Whew. The finish line. Thirty days without fail. It has been both energizing and unnerving, especially on those days when there was too much else to do or when the ideas didn’t come. But it has also been fun, and not only because I like the sound of my own voice. It has been fun because rock and roll is fun, and catching Springsteen live is fun, and hanging out with Trip is fun, and college football is fun and on and on and on.
We don’t much engage in music criticism around here. We engage in music enthusiasm. I get no kick out of telling you what I don’t like, because it might be something you like, and no one likes a killjoy. Every once in a while I hear someone say that The Hold Steady sucks or that Bruce Springsteen is an irrelevant old relic, and I know in my bones that they’re wrong, but I can’t put an equation up on the board to prove my thesis. Recently, when discussing the Booker Prize for new literature, Nick Hornby wrote “there is no such thing as an objectively good book, and there is certainly no such thing as a ‘best book’; there are only books we love, for reasons too complicated and personal ever to articulate convincingly.” While I think there’s a 1% exception (saying that London Calling is better than The Clash’s debut is an opinion; saying that it’s better than Cut the Crap is a fact), I know it’s true. I recently got an e-mail taking small umbrage at something I wrote in praise of a certain album, and offering in rebuttal a heartfelt appreciation of a record I believe to be a stunning mediocrity. I was surprised to read an impassioned case for music that sounds like audio mayonnaise to me, but heartened, too. Being a musician is a hard job. You take something deeply personal, give it over to the world, and watch as your bones get picked by the public, the critics and the hipper-than-thou blogging crowd. If you can make a connection to even a few people, you’ve succeeding in communicating your vision and bettering their lives in some unexplainable but undeniable way. Who am I to tell you that what you feel isn’t valid? And why would I want to do that?

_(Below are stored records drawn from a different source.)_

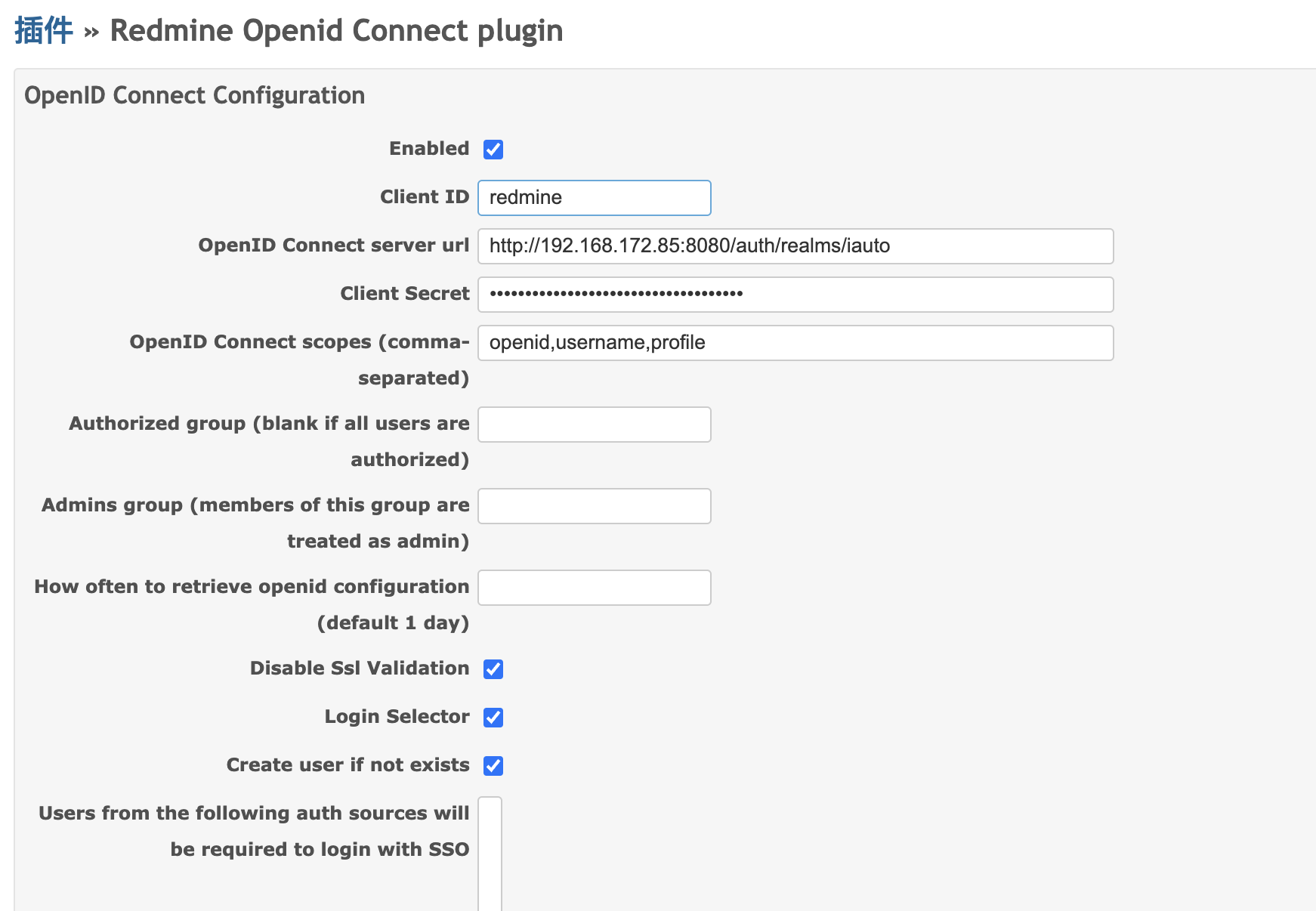Image resolution: width=1316 pixels, height=911 pixels.
Task: Open the 插件 breadcrumb link
Action: pyautogui.click(x=44, y=31)
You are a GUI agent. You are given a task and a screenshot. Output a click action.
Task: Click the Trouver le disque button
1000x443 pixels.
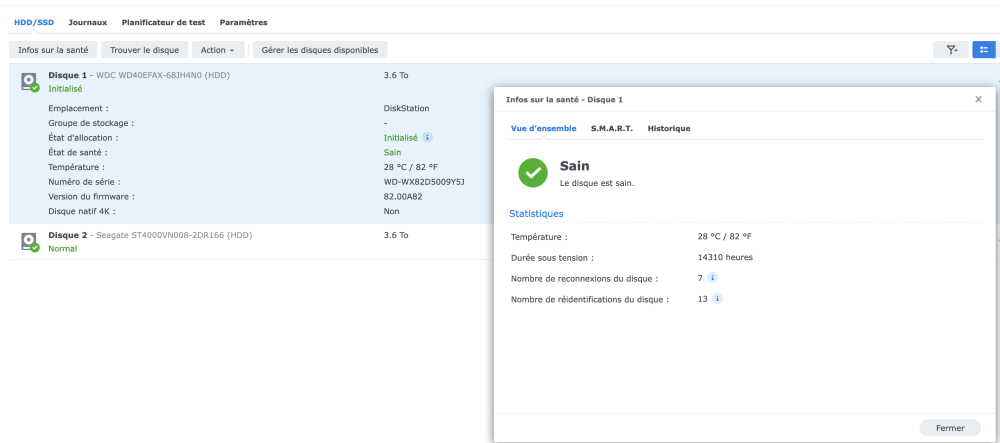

And as I think about the past thirty days, it occurs to me that what I enjoy most about this is the enthusing. When this started, I didn’t know Little Jackie or the new songs by the Broken West and Ezra Furman. Now I love all of those things. I hadn’t seen the E Street Band play in five years. Now I have, and I’m reminded of why that man and that band have been important to me for most of my life. That’s the thing about music and writing to me. They make you want to get up in the morning and embrace the day, to enthuse and to share, to debate and to collaborate. They make you want to put your thoughts up on the Internet in hopes of connecting with even a few people. And if you’ve read this far, I suspect that we’ve connected in some small way with you, which makes the whole endeavor worthwhile.